**Exercise aim**
Would you please transcribe the listing exactly, with no images?

**Exercise inputs**

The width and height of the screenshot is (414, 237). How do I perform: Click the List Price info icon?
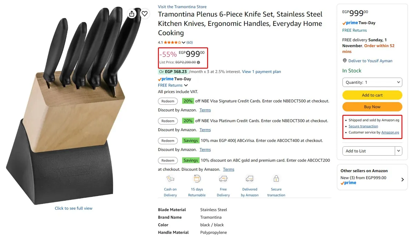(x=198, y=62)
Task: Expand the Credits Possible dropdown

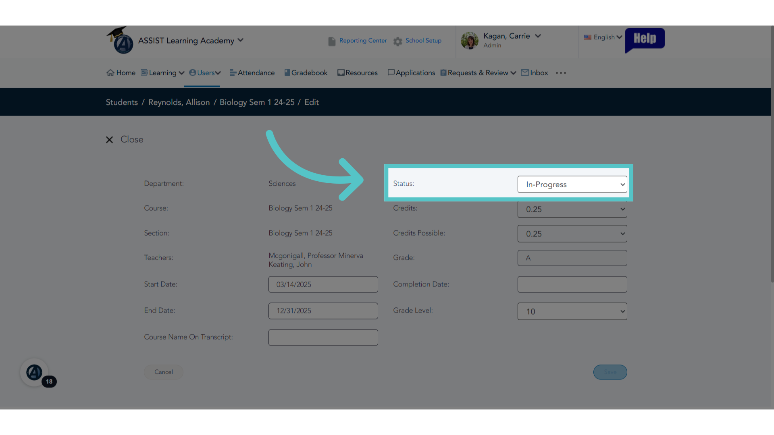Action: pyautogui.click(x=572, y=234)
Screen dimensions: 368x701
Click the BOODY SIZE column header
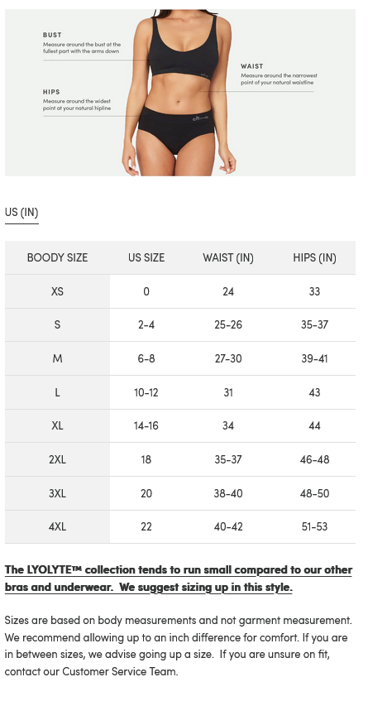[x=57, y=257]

**Solved exercise**
The width and height of the screenshot is (414, 237). How do I perform: Click the List Price info icon?
(x=198, y=62)
Task: Expand the Credits Possible dropdown

Action: pyautogui.click(x=572, y=234)
Screen dimensions: 368x701
Click the BOODY SIZE column header
[x=57, y=257]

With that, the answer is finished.